A commentary and resource on Law and Sexuality by Professor Chris Ashford and guests
I don’t think I’ve ever listened to Adam Lambert sing. I’ve certainly never been one of those men who lust over the American Idol star but he is a global celebrity and successful musician. He’s also done much to clearly position himself as an out gay man. No small thing in the American marketplace.
It was therefore interesting to read over the weekend that Lambert is soon to release his new album entitled ‘Trespassing’ in which he aims to create some controversy. Given this is his second album, it’s perhaps inevitable that he should seek to drum up some publicity and so he reveals that: “Cuckoo is about me acknowledging I’m insane and celebrating that fact. “And Shady is a sleazy, disco funk about cruising for sex, so it will be interesting to see how Middle America interprets that.”

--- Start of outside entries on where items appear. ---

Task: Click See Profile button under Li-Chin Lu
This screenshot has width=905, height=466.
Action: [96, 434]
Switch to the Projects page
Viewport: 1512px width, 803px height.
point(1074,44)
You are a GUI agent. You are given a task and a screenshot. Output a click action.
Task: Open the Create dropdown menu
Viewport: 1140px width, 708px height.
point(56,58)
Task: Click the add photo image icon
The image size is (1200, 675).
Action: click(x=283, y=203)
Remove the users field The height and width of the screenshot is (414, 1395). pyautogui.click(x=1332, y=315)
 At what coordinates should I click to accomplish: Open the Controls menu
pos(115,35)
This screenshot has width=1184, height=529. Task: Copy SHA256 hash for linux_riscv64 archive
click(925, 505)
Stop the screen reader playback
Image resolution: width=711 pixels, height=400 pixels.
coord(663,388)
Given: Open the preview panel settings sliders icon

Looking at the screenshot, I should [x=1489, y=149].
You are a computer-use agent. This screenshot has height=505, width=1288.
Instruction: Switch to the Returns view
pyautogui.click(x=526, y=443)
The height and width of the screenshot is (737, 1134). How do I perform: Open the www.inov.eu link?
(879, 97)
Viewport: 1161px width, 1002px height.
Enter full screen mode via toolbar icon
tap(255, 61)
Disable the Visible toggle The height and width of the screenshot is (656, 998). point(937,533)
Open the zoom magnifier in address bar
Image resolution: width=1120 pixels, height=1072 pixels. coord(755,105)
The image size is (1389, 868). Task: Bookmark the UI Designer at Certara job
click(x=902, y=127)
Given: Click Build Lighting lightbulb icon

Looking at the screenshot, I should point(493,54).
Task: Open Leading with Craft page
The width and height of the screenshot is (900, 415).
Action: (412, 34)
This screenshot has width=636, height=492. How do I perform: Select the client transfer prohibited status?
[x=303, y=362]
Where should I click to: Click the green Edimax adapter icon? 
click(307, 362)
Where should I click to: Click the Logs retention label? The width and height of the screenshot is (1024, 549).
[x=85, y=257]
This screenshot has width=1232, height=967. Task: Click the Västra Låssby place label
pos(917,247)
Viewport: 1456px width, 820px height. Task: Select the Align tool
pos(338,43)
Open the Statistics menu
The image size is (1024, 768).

Yes Adam, it will. Quite what he means by cruising is interesting – is he talking coming over (if you pardon the phrase) all George Michael and producing a video with spinning urinals and restroom disco balls? I suspect not. Yet, even if he means cruising as a broad term – to merely denote behaviour that might be regarded as that of a sexual predator – it is an important step in positioning him not merely as a celebrity homosexual but as a celebrity homosexual who has sex with men.
We often forget about the whole sex business in the modern social and legal construction of the homosexual and so it will be interesting to see how ‘middle America’ react to the reminder/realisation that Lambert’s homosexuality is not merely expressed by an excessive fondness of eye liner.